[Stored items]
___

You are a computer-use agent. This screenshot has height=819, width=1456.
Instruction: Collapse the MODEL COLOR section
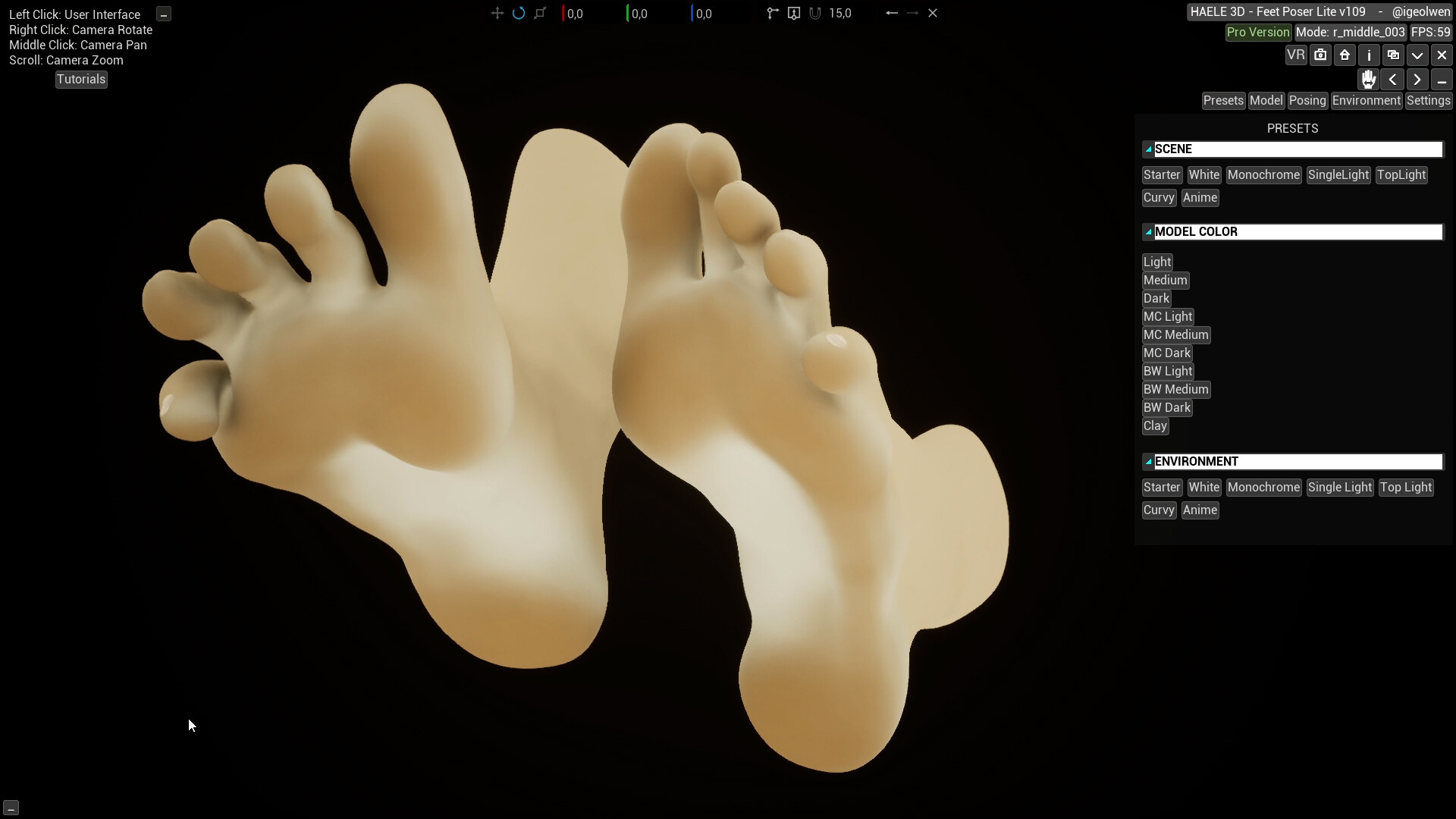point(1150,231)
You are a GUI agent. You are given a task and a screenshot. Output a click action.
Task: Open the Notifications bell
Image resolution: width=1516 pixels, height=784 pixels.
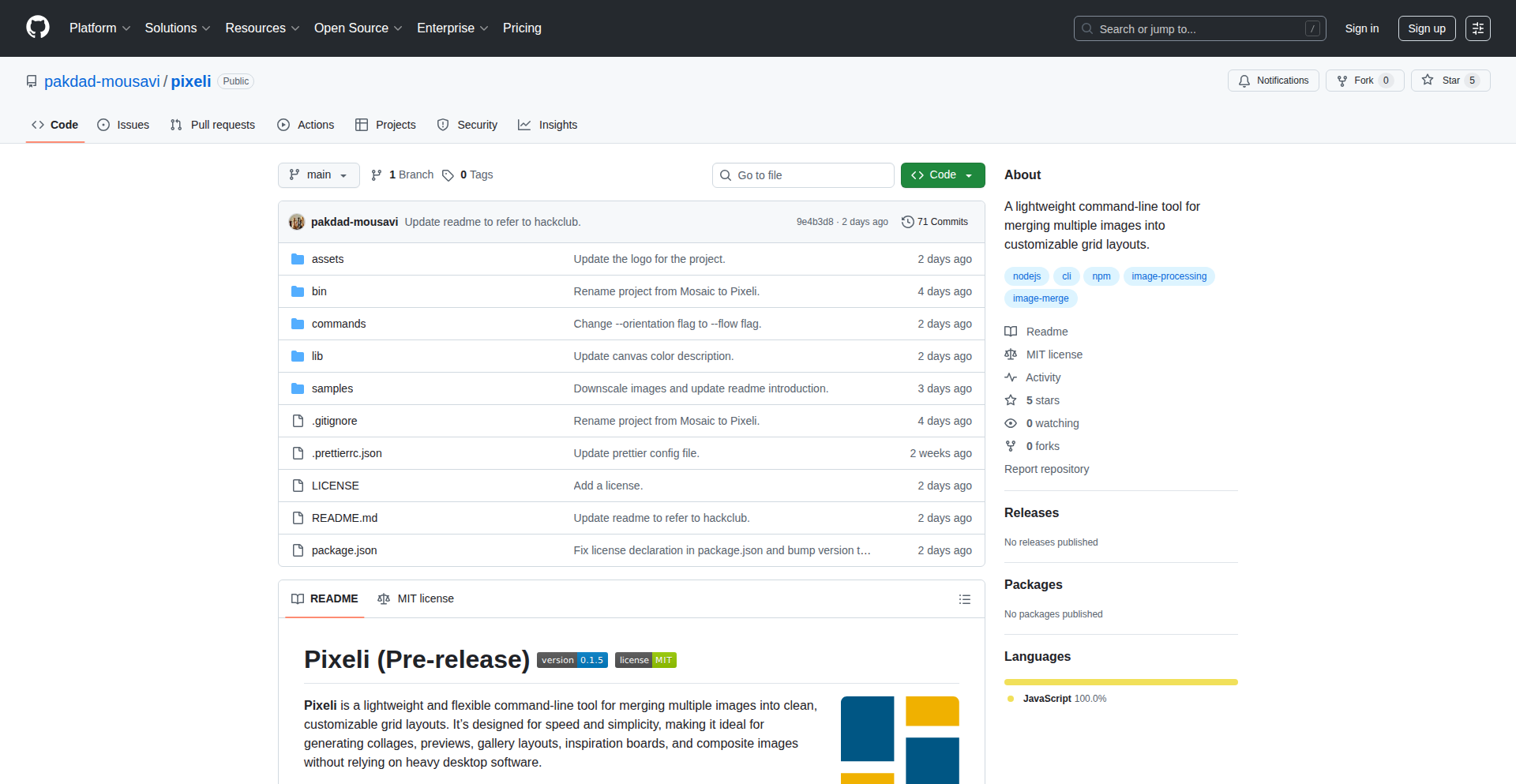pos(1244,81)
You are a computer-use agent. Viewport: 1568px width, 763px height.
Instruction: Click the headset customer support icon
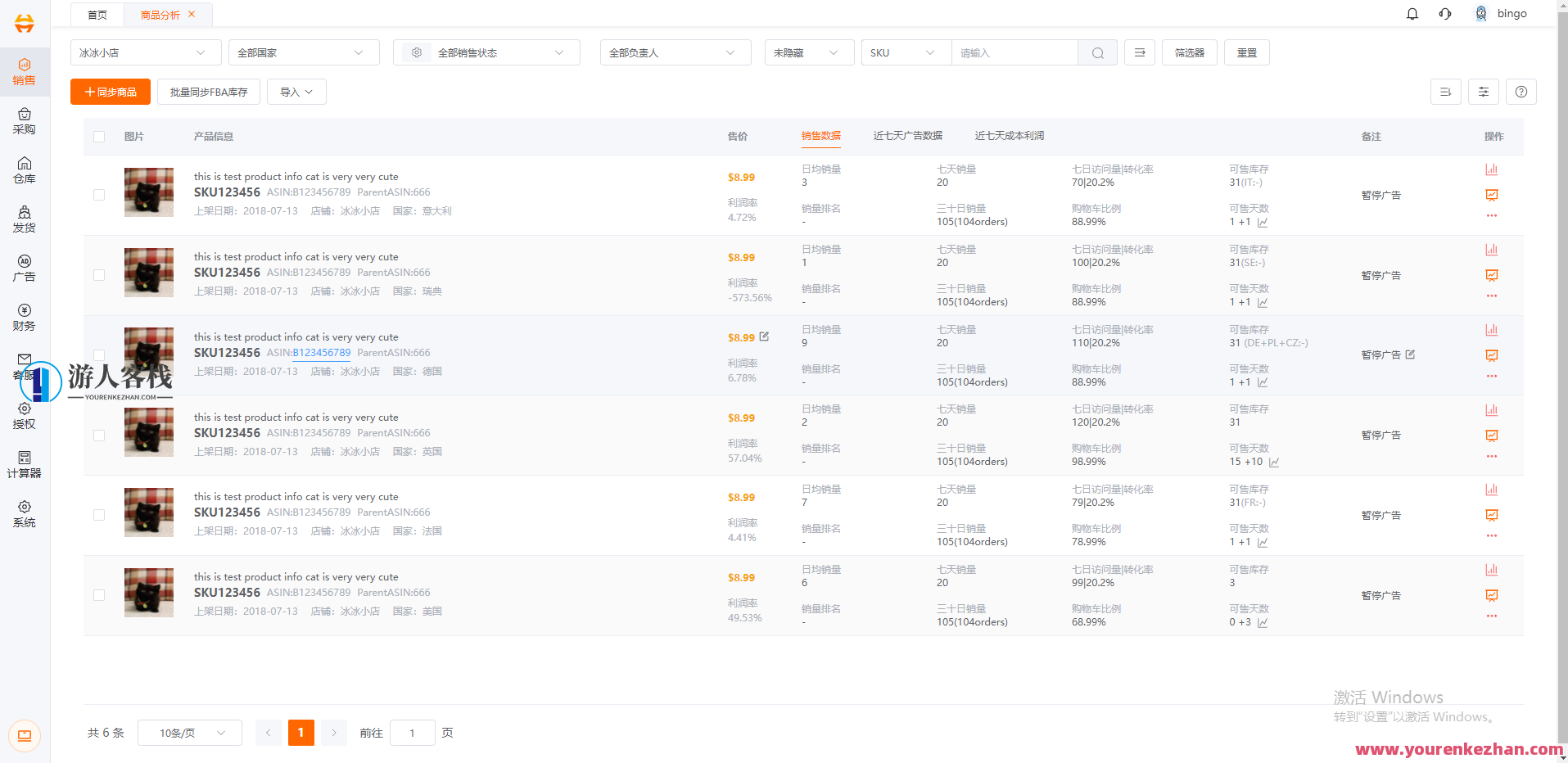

___

• **EXERCISE**: Copy out each line of the data that has the word "computer" in it.

• **RESPONSE AREA**:
You are a computer-use agent. This screenshot has height=819, width=1456.
You are a computer-use agent. Viewport: 1568px width, 763px height.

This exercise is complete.